## What the exercise asks:
Through to the final line, write out the records below exactly, omitting any images they contain.

## Material for the task:
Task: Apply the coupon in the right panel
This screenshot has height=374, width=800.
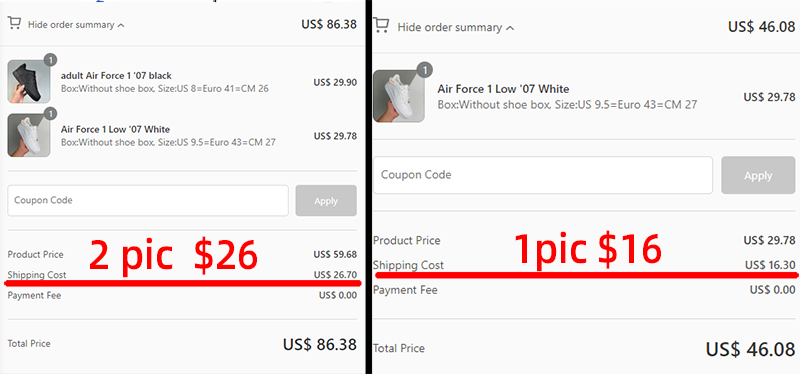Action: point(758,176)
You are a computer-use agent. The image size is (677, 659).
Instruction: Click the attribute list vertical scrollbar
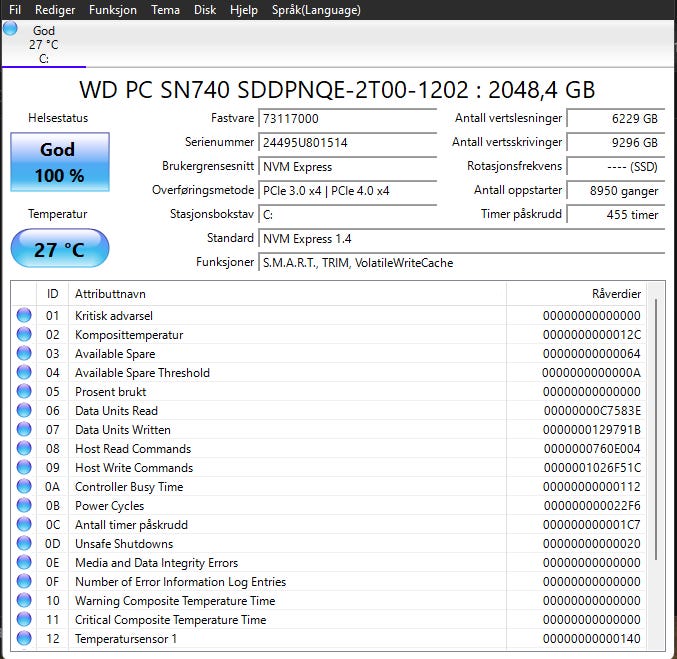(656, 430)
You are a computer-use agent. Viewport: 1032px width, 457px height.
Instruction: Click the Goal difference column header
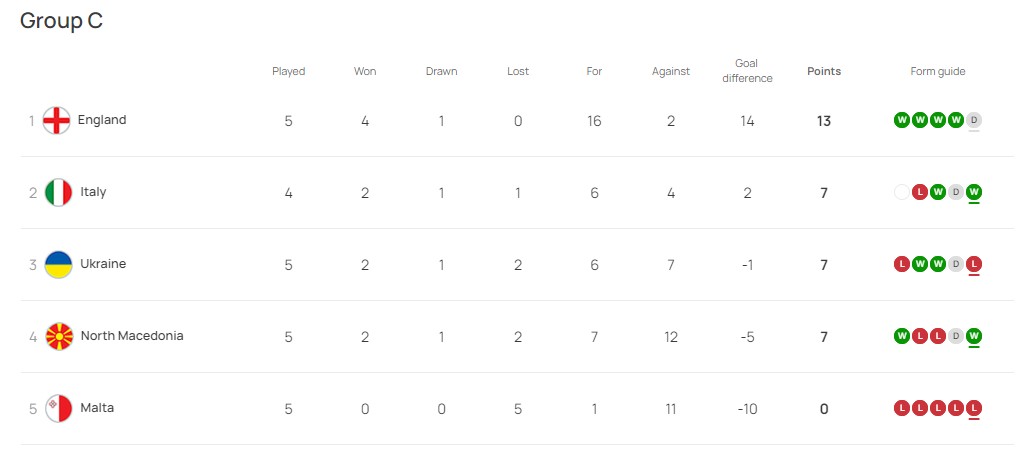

## Solution for this task:
Task: Apply the coupon in the right panel
This screenshot has height=374, width=800.
Action: point(758,176)
You are a computer-use agent. The image size is (677, 659).
Instruction: Click the attribute list vertical scrollbar
(656, 430)
You are a computer-use agent. Viewport: 1032px width, 457px height.
Instruction: Click the Goal difference column header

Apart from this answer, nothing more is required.